The poet attempts to use logic to withdraw his feelings from the bird’s singing by saying, “you know then that it is not the reason that makes us happy or unhappy. The bird sings. Its feather shines”. Bird’s singing itself evokes a pleasurable human feeling, especially if it is melodious and rhythmic, and the beautifully glaring feather is also not for human enjoyment. It’s simply aesthetic, regardless of how humans feel about them. Our happiness is not dependent on how birds, or other animals act, in other words, we ought not to hate animals that make sounds that we don’t like, they are what they are regardless what experience they bring to the humans. Morton brought up similar question as well in his essay, “should things only become meaningful when defined by their relationship to the human? (39)” The meaning of their existence is independent of our understanding since we can never grasp the real essence of it.The creation of being is beyond our ability to understand, hence, the appreciation of nature is an initiative, one-sided feeling of humans, although we have the gift to be able to admire other beings with feelings and to speculate the meaning with our intelligence, there is a boundary, a distance that we should respect, and thus only look from afar. 

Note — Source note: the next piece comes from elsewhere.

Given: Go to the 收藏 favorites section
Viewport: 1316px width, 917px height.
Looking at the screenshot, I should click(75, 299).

In the last stanza, the poet’s gaze returns to the palm tree, noticing the slow motion of branches and leaves, gently push and pulled by the wind. Lastly, there seemed to be a cinematic montage between the image of the dangling branches and the fire-fangled feathers. Those intersecting images are mashed together, mixing colour of the vibrant green and the flame, and having both gravity and lightness. “The edge of the space” suggests a sense of humility, a quiet corner where nature silently does its magic. 

The eco-diegetic voice was used as if the nature transcribed its secrets through the hand of the poet. The poet refrains from over-interpreting the nature, only captures what can be received by his senses and feelings. Irigaray similarly mediates upon such gaze, and references Buddha’s gaze upon lily flower, and describes it as an image of “thought… ready to listen to nature, to the sensible.” The gaze is “without uprooting it”, preserving. It also resembles the philosophy in her essay To Be Two, “we learn to perceive the world around us, that we learn to perceive each other between us: as life, as freedom as difference.” She suggests the necessity of space, which I presume is physical, emotional and cognitive, and should not be trespassed by human ego. 

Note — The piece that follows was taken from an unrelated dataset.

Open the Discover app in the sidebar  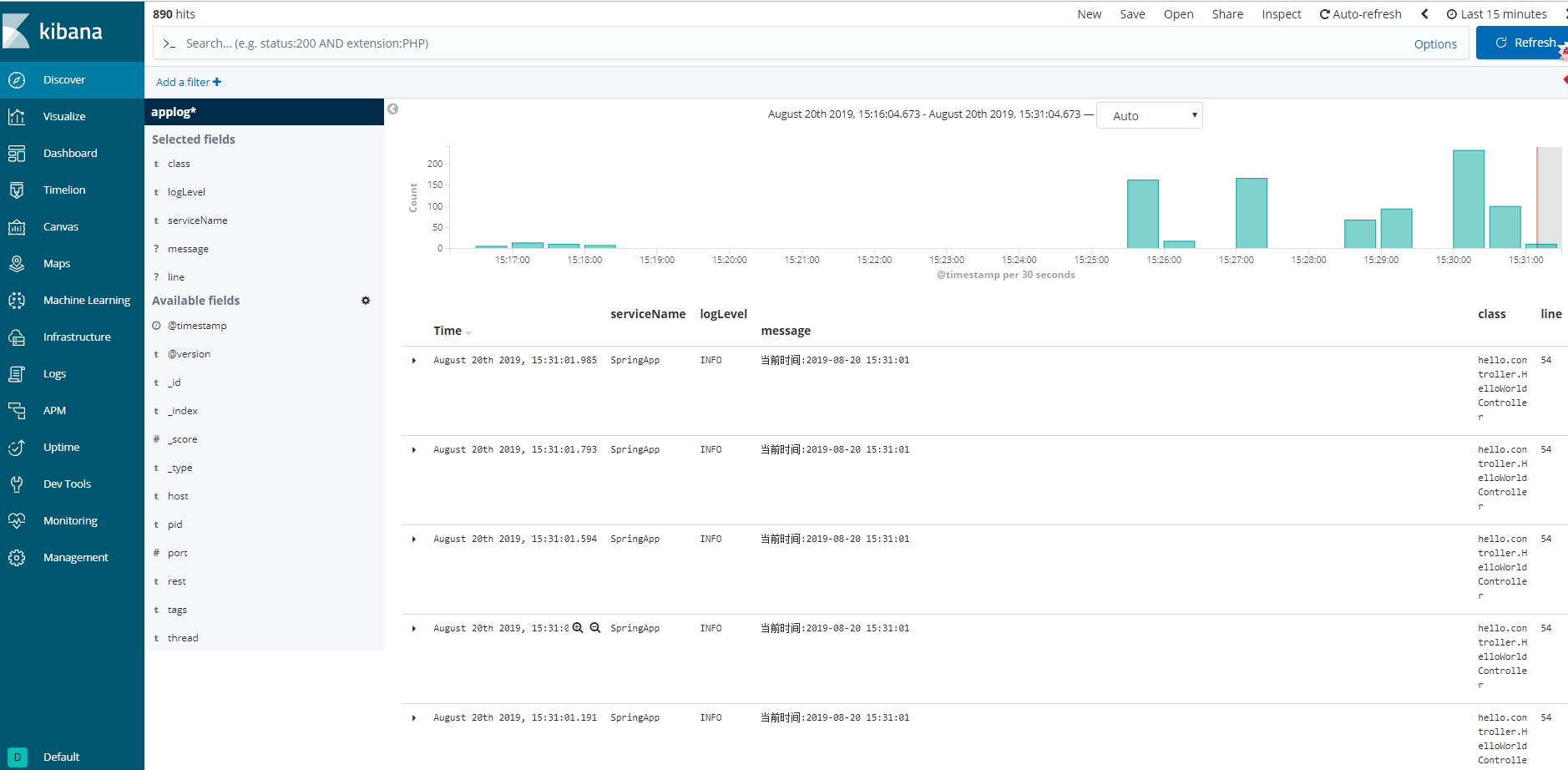pos(64,79)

Steven’s gaze towards the palm and the bird is meditative, withdrawn, alien, yet appreciative. This made me think about how we gaze at ecology or nature. The human gaze should be more inward looking, and not to project too much onto other beings, such that the sublime would be more activated that brings us closer to the shape of truth. 

References:
Marder, Michael, and Mathilde Roussel. “Irigaray’s Water Lily”. The Philosopher's Plant: An Intellectual Herbarium. Columbia University Press, 2014, pp.213-230.
Morton, Timothy. ‘From Modernity to the Anthropocene: Ecology and Art in the Age of Asymmetry’.  International Social Science Journal, vol. 63, no. 207–208, 2012, pp. 39–51.  primoa.library.unsw.edu.au, doi:10.1111/issj.12014.